Central Avenue’s last remaining jazz club, Babe’s and Ricky’s, closed its doors on April 6, 1996, and then the Jazz Corridor was no more. Meanwhile, the Dunbar Hotel began to crumble. In a 1999 interview, musician Fletcher Smith mused about the future of the Dunbar: “I’ve seen it go from good to bad. They’re trying to preserve the Dunbar Hotel—I mean, they need to tear that building down. See, I’ve been in there. I’ve seen it, and it’s pitiful, man trying to save something like that… But it’s one of those things, man. Good times don’t roll all the time; it cuts out sometimes.”
In 2013 after decades of neglect, City Councilwoman Jan Perry spearheaded an attempt to bring the once grand Dunbar Hotel back to life. In partnership with Thomas Safran & Associates and the Coalition for Responsible Community Development, a nearly $30M renovation saved the Dunbar. It reopened as Dunbar Village, an affordable housing community including the old site of the Dunbar Hotel as well as the Somerville North and South buildings directly across 41st Place. Dunbar Village offers 83 affordable housing units to the community, and this is no doubt a prime example of how conserving, rather than destroying old buildings, can at once preserve history and transform a community. The Dunbar Hotel has been faithfully and lovingly restored—its courtyard, murals, wrought-iron railings, and chandeliers adorn the lobby and entrance to the building. The lobby is complete with a grand piano and striking black and white photos of jazz musicians past. And, as it has for decades, the neon “Hotel Dunbar” sign still watches proudly over the Avenue.

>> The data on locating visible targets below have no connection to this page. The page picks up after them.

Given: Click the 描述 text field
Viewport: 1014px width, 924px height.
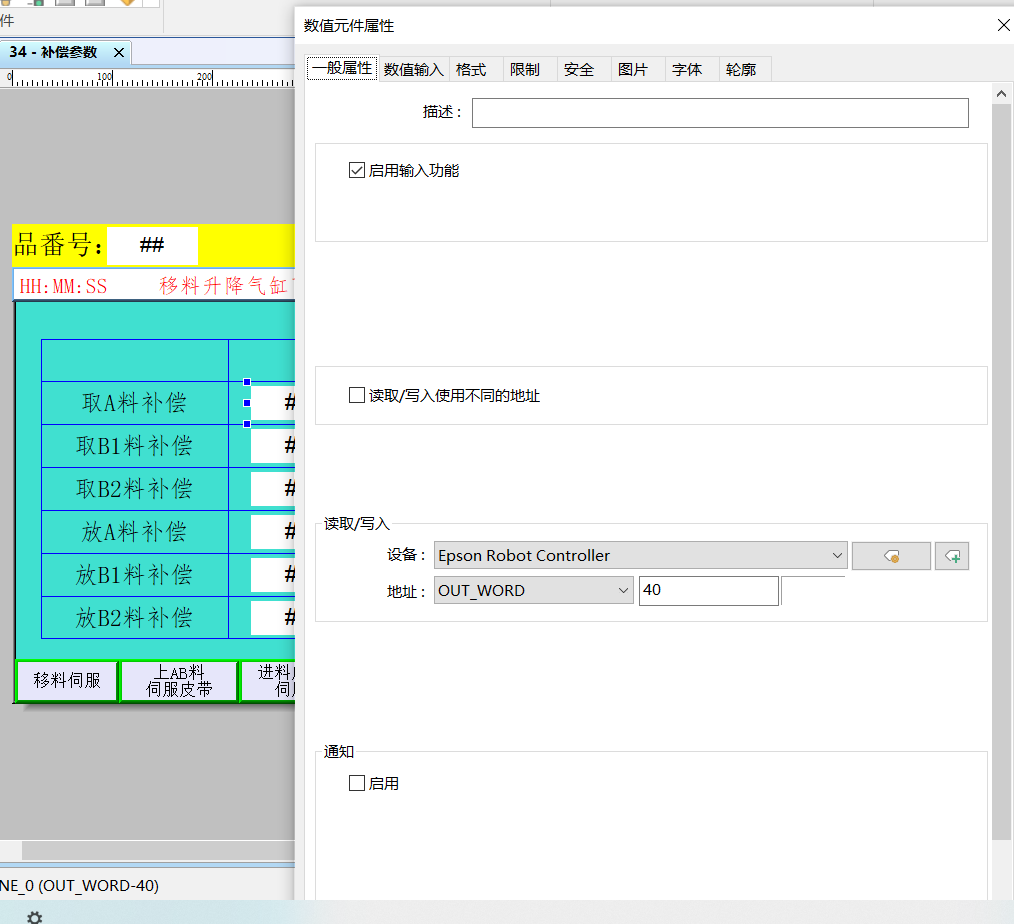Looking at the screenshot, I should pos(720,113).
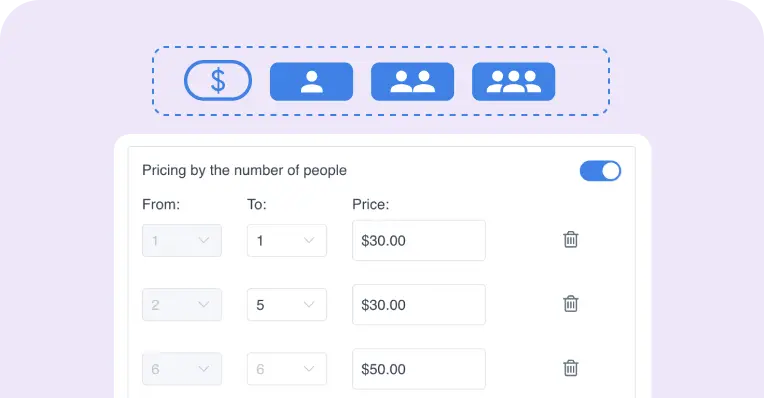Disable pricing by number of people toggle
Image resolution: width=764 pixels, height=398 pixels.
(600, 171)
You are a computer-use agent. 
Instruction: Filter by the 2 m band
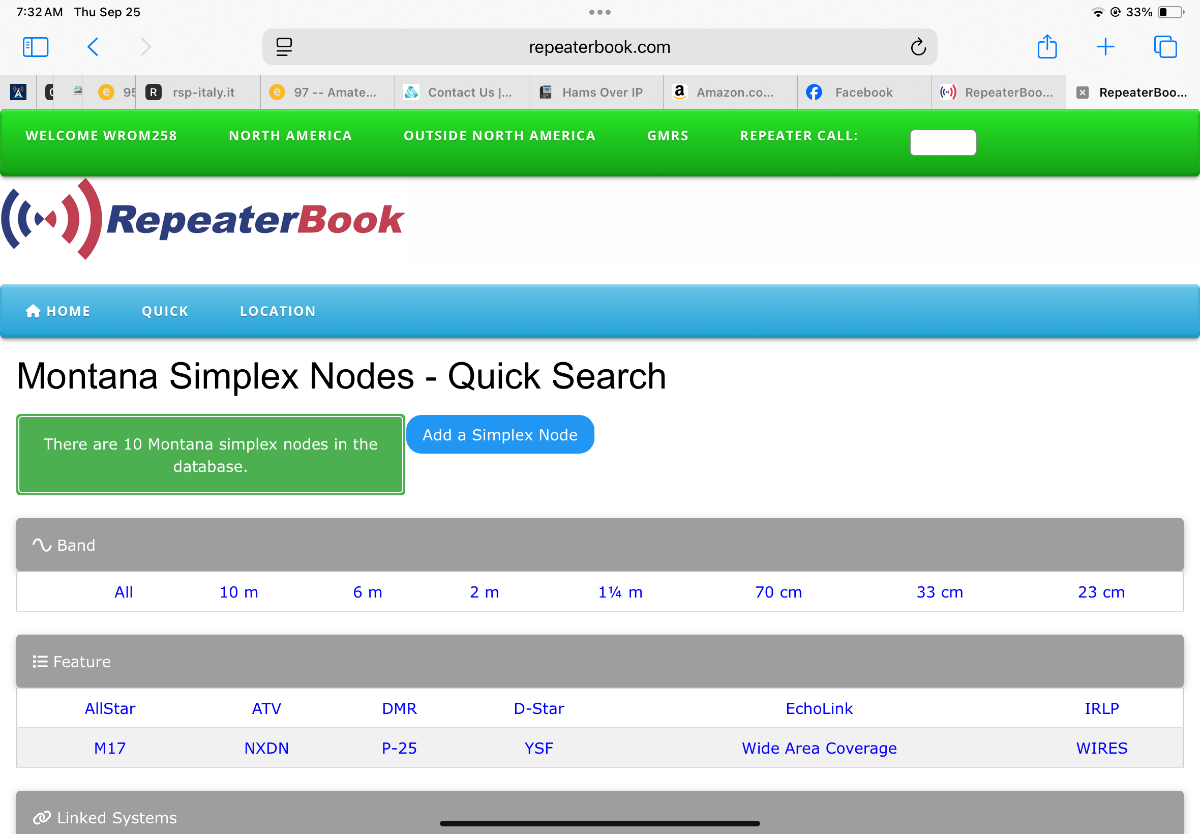pyautogui.click(x=484, y=592)
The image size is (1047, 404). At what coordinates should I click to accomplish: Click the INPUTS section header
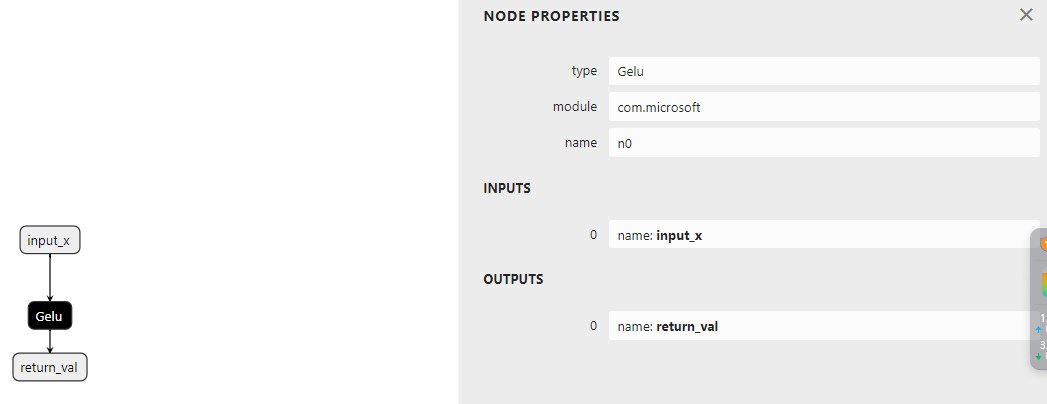[x=507, y=188]
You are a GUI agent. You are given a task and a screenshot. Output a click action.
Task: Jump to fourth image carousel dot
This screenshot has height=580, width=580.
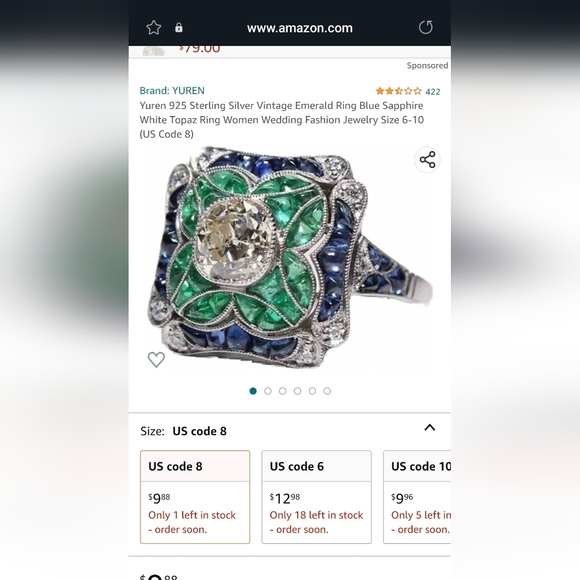point(297,391)
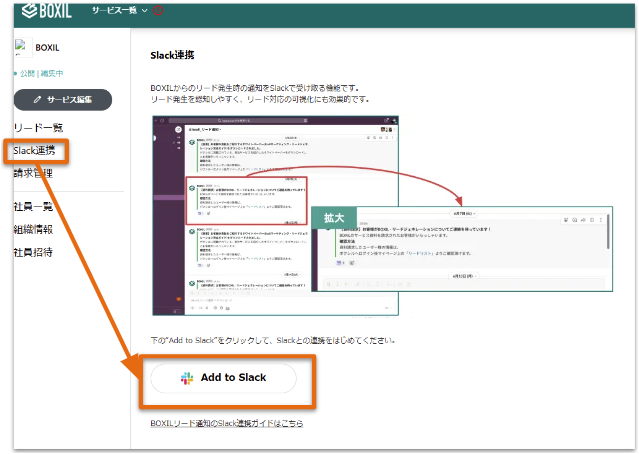Open the サービス一覧 dropdown menu
Viewport: 639px width, 454px height.
[x=119, y=10]
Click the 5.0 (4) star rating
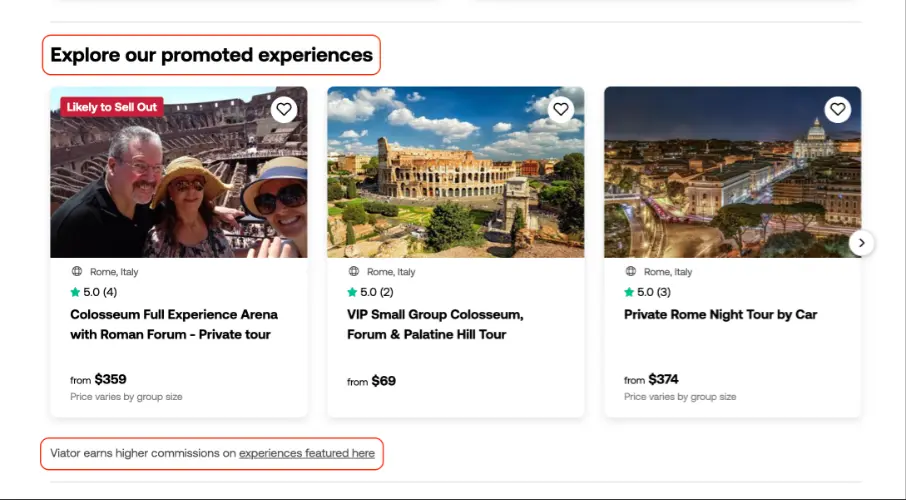This screenshot has height=500, width=906. tap(94, 292)
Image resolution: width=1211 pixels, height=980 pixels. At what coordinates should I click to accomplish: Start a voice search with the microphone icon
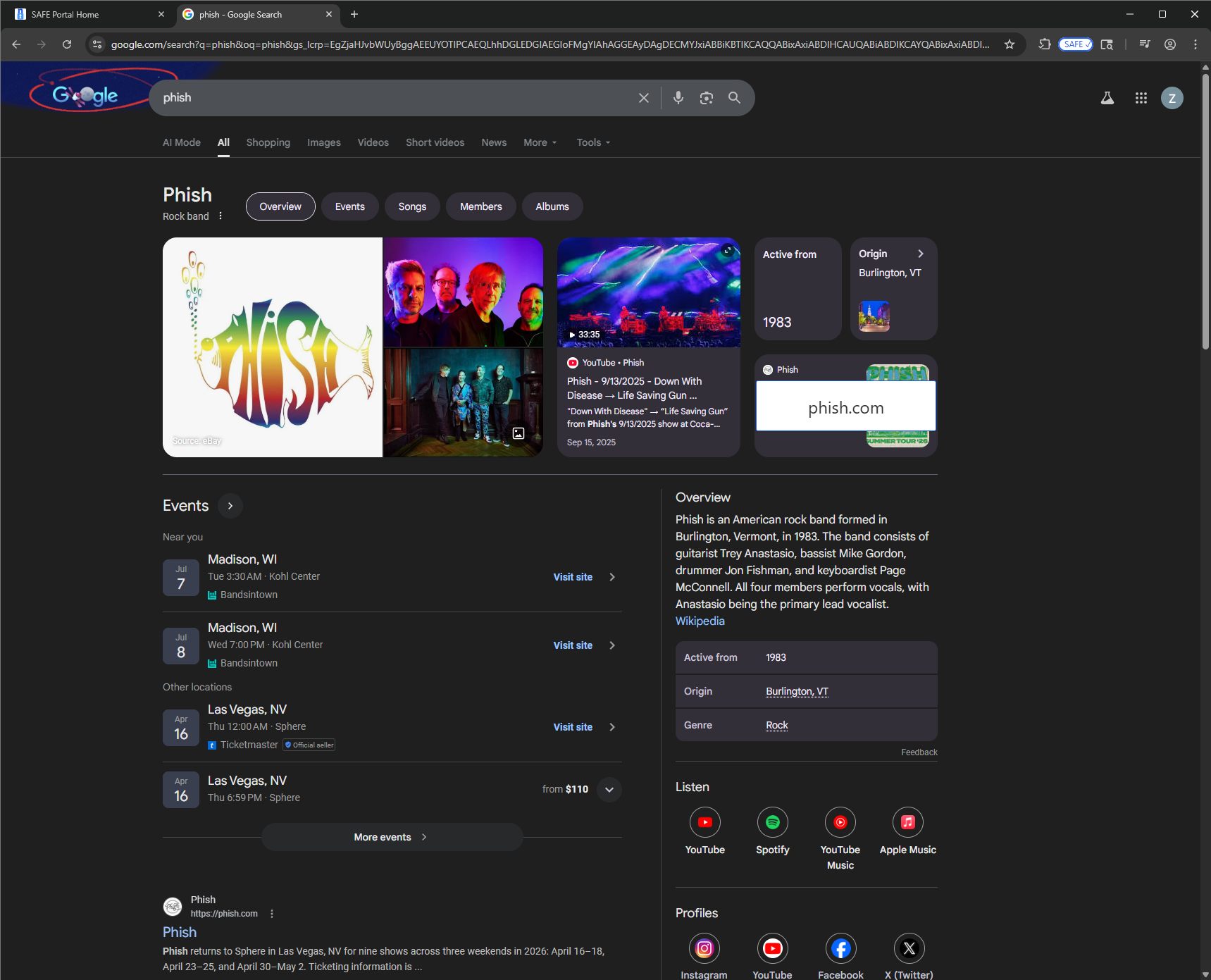678,97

In 2019, life on Central Avenue is markedly different both from its heyday in the 1920s-1940s, and its years marked by disinvestment and strife beginning in the 1960s. It exists neither as a glittering mecca of culture and nightlife nor as a crime-ridden wasteland. The jazz in the “Jazz Corridor” is a spectre on Central Avenue—a few historical markers hanging from lamp posts acknowledge this history, the annual Central Avenue Jazz Festival is a local favorite, and Delicious at the Dunbar’s newly instituted Saturday jazz events harken back to bustling nights of music and revelry along the Avenue. But what has unequivocally stood the test of time at the Dunbar are the tenets of hospitality and community stemming from Dr. Somerville’s vision for the hotel nearly 100 years ago. The residents we met—Netta and Shirley who were sharing conversation and sunshine outside on Central Avenue, and of course, Mama Glo—welcomed us to share in their pride for their community, and the significance of the Dunbar at the center of it all. Before she let us in the building, Mama Glo spoke about the Dunbar and the Alabam back in the day, and we said how we wished it was still like that. “It’s coming back,” she said. We sure hope you’re right, Mama Glo.